A graphic novel is a full and complete story written and illustrated with a beginning, middle and end, much like a novel written with just words. A comic book contains a shorter story (also told using words and illustrations) which is a part of a longer narrative series. Think of the comics you bought when you were a kid. I remember buying the first issue of Nutty when it came out in the UK. I liked the Dandy too. And then there is, of course, all the Marvel comics, Batman, Superman etc.

Why Write a Graphic Novel?

Communicating difficult subject matter is somehow easier in illustrations. We connect to images in a different way to words. A written language must be learnt which takes time. To read effectively we must become fluent in that language. Pictures, however, bypass that process. We use our visual systems, our eyes and brain, to interpret images alongwith our own experiences. We understand faces, expressions, gestures from our day-to-day connections. When depicted visually we can connect quickly. Pictures can be powerful for those that find reading difficult.
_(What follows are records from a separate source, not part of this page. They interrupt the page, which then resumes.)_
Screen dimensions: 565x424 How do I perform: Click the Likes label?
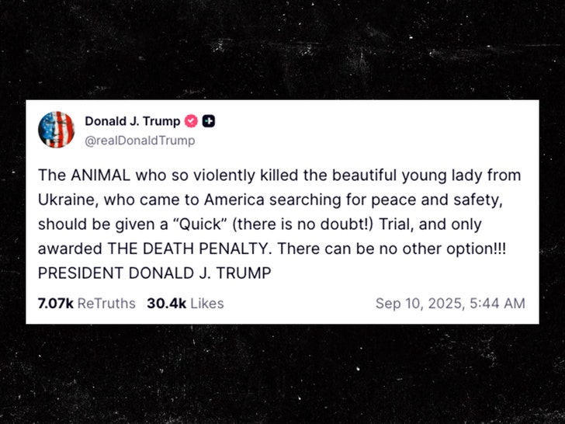tap(207, 303)
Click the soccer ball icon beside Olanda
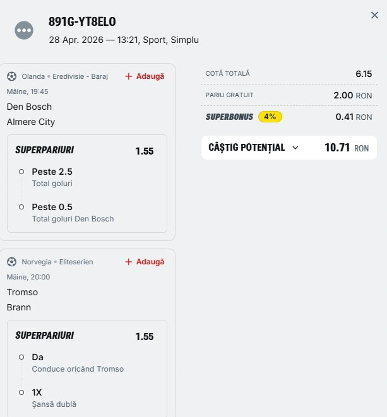The height and width of the screenshot is (417, 387). pyautogui.click(x=12, y=76)
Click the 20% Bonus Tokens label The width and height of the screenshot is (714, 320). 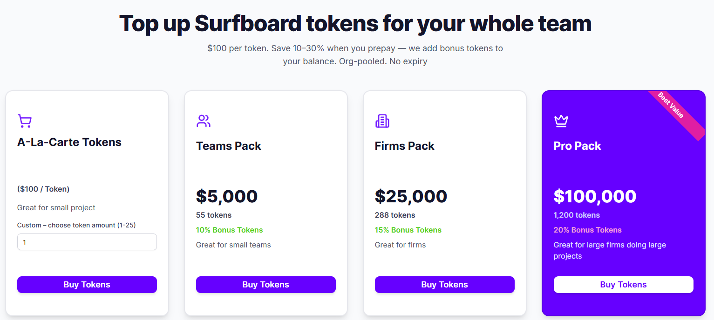(587, 230)
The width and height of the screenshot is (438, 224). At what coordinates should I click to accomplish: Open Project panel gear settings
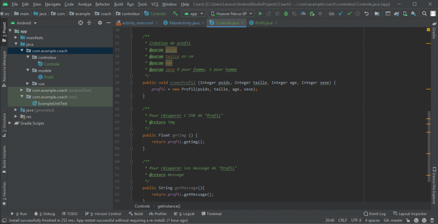tap(100, 23)
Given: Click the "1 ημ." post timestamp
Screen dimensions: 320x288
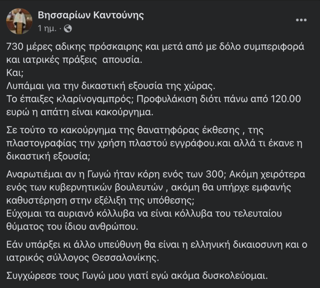Looking at the screenshot, I should (x=47, y=29).
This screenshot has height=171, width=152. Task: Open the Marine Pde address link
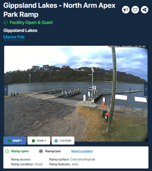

Tom Mullaney, a professor of history in the School of Humanities and Sciences, uses graphic novels in his teaching.

While graphic novels are not a substitute for academic literature, he said he finds them a useful teaching and research tool. They not only portray the impact of historic events on everyday lives, but because they can be read in one or two sittings, they get to it at a much faster rate than say a 10,000 word essay or autobiography could.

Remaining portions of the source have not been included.